#16 - Rick Carlisle, Mark Daigneault y la filosofía de la mutabilidad
Heráclito y Demócrito tenían pensamientos opuestos sobre la maleabilidad de la materia. En plenas Finales, Carlisle y Daigneault también están plasmando formas distintas de entender el baloncesto.
Por primera vez desde la edición de 2016 las Finales de la NBA se decidirán en el Game 7.
Seis partidos. Tres victorias para Oklahoma City Thunder. Otras tantas para Indiana Pacers. Muchas correcciones, ajustes y reajustes por ambas partes. Y la profunda sensación de que será una lástima que uno de los dos equipos se quede a las puertas del anillo.
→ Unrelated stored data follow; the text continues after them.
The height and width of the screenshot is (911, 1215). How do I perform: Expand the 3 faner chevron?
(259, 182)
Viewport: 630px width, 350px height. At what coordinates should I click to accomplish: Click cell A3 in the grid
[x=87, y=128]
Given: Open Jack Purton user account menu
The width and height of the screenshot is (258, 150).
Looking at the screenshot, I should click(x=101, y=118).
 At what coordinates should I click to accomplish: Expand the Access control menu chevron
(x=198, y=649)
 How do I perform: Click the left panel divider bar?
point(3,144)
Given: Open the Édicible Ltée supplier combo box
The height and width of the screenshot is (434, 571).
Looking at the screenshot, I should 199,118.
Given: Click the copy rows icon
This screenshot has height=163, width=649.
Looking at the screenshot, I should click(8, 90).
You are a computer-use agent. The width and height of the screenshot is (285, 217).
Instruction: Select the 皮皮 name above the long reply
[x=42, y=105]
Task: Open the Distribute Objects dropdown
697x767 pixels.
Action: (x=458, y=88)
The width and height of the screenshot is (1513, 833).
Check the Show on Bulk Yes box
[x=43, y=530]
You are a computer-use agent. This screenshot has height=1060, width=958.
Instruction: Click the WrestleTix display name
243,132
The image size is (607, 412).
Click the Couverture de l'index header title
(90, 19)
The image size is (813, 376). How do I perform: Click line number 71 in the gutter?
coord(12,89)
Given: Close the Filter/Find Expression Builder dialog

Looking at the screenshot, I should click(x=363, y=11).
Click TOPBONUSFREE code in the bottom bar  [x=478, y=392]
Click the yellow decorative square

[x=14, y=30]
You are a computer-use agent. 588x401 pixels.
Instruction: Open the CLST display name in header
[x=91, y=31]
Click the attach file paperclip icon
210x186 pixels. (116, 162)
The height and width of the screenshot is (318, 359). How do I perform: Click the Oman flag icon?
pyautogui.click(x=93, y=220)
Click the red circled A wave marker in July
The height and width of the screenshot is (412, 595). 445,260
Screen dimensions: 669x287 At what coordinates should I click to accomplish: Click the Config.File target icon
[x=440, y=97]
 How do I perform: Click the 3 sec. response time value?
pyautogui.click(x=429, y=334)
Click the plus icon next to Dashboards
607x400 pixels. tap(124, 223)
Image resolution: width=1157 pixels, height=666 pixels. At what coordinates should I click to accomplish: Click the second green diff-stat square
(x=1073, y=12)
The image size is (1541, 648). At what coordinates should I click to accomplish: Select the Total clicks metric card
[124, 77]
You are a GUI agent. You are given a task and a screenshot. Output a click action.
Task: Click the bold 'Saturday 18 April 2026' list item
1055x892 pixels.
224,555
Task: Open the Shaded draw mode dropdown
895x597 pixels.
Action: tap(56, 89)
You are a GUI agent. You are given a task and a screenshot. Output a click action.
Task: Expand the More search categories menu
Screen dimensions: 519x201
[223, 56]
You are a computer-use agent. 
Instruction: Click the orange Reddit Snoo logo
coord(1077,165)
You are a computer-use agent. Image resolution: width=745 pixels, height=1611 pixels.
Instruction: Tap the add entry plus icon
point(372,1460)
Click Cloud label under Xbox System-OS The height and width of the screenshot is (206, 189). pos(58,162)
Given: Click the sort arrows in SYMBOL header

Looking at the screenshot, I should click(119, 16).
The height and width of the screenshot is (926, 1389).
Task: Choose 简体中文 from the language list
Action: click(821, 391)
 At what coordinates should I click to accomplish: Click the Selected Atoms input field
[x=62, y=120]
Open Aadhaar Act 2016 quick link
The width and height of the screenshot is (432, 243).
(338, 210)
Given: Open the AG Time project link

Con sus virtudes, sus defectos y todos esos detalles que construyen el resultado final de un partido, estas Finales no solo están sirviendo para medir el potencial de ambos equipos, sino también las ideas y la forma de entender el baloncesto de sus dos entrenadores: Mark Daigneault y Rick Carlisle.
El primero, más afín al orden y la estructura, como defendía Demócrito. El segundo, mucho más afable con la fluidez, la adaptación y el constante movimiento, haciendo suya la frase que inmortalizó Heráclito hace 2.500 años: “Todo fluye, nada permanece”.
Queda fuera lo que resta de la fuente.